= Beginning of Section =
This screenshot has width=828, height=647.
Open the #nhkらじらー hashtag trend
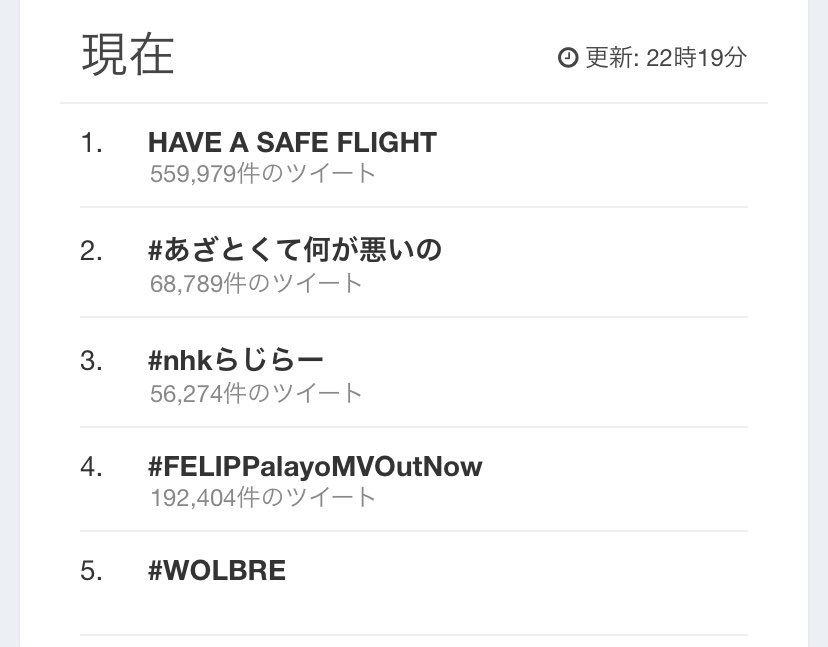point(236,361)
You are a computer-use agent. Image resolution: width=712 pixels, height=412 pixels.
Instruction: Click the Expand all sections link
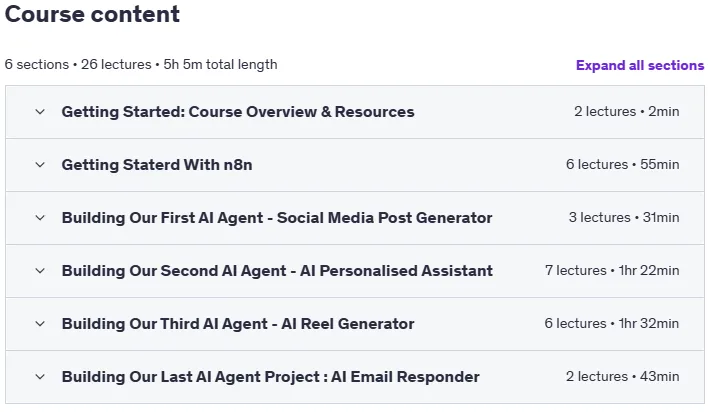click(x=640, y=65)
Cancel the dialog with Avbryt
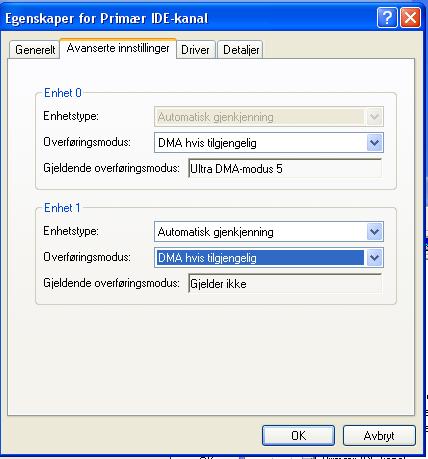428x459 pixels. pyautogui.click(x=379, y=435)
= End of Section =
* **What is expected**
Every entry above is to be repeated word for word, with all pictures omitted.

* **Exercise output**
This screenshot has width=828, height=647.
Open the #nhkらじらー hashtag trend
point(236,361)
You are a computer-use agent. Image resolution: width=712 pixels, height=412 pixels.
Instruction: Click the Expand all sections link
click(x=640, y=65)
Cancel the dialog with Avbryt
428x459 pixels. pyautogui.click(x=379, y=435)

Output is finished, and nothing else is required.